Prostitution is illegal, but exists, though the women are fearful of being arrested.
And as for crowds of Cubans climbing on a Cubana de Aviación jet to go shopping in Miami — not just yet.
And it looks as if Cuban baseball players will still have to float to Florida on leaky rafts or hop fast cigarette boats to Mexico (and pay a hunk of their hoped-for contracts, as Dodger star Yasiel Puig did).
So far, the door to and from a nation that’s suffered for decades under Castro is open a crack, but getting wider. Not, of course, if the Republicans can slam it back. The GOP is screaming. If the Cuban people are captives on their own island and suppressed, that’s their tough luck for having the Castro brothers as dictators in a police state.

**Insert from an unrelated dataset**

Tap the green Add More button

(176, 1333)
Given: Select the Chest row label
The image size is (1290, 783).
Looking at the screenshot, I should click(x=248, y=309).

Sue and I visited as journalists, as allowed under the U.S. ban. But in recent years, tourism has loosened, and tours are being allowed. “See Cuba before Castro is overthrown and the island looks like Coney Island.”

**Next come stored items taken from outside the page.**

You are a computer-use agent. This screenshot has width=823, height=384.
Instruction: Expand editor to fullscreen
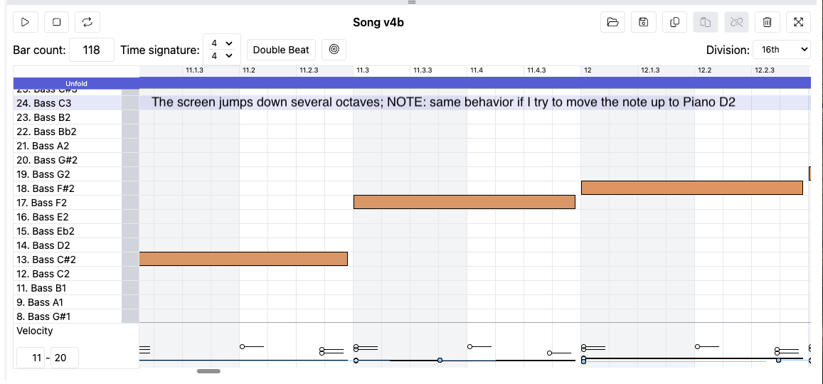click(x=798, y=22)
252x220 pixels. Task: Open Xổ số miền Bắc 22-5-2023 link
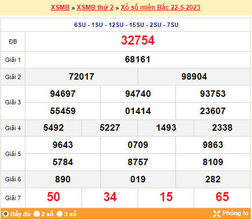coord(160,8)
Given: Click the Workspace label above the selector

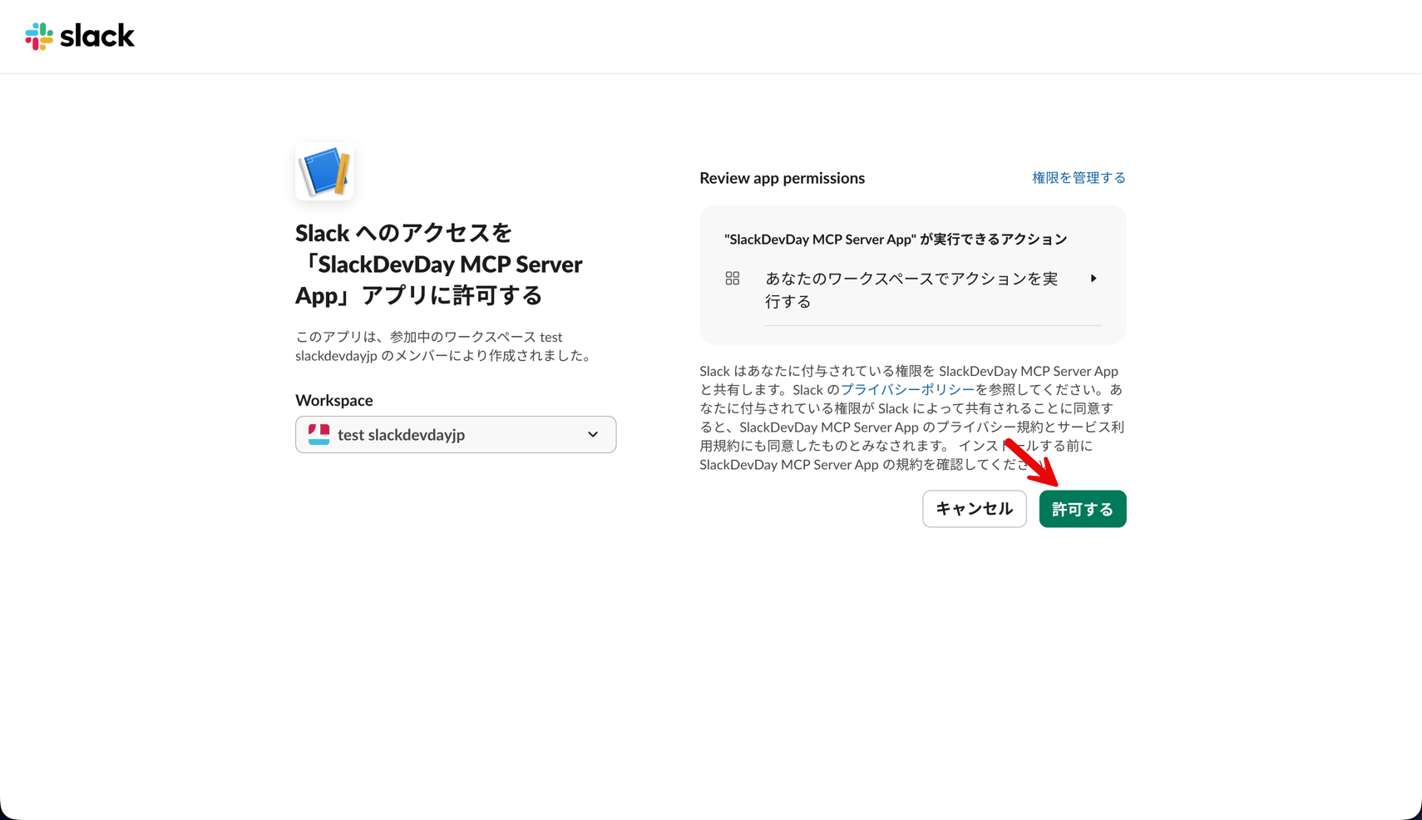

HEMINGWAY TRAIL: There’s much to see, the Hemingway Trail for one thing. The author lived there for years until the early 1960s, and you can spend your money at his hangouts, meeting other tourists. Everyone has to down a watery mojito at the famous La Bodeguita del Medio, write on the walls, and stand around talking to other tourists who may or may not have read any of Papa’s books.
Up the street and higher on the food chain is his other favorite bar, El Floridita, and here you can have your picture taken next to his statue sitting at the bar. Another must is his room at Hotel Ambos Mundos, now a virtual museum, where he used to share a very narrow bed with ex-wife and fellow journalist Martha Gellhorn.
If you’re a dedicated Hemingway fan, as I am, you’ve got to take a taxi out of town to his former home, Finca la Vigia, owned by the state, where you can peer in through the open windows but not enter. It looks much like it did when he and wife Mary left in 1960.
There’s a cracking swimming pool, and up on stilts is his famed fishing boat, the Pilar. We had a beer at the nearby La Terraza restaurant, where he drank and supposedly was inspired to write The Old Man and the Sea.
Castro’s human rights record is a shameful blight on his regime, but under the new accord, at least some political prisoners are being released. Relatives in Florida are allowed to send more money to their hard-up kin in Cuba.
Many had predicted “a blood bath” when the Castro regime came to an end. As of now, it’s ending with a sigh of relief.
Cubans have a long way to go to breathe the fresh air of freedom, but at long last, they can get a whiff of it.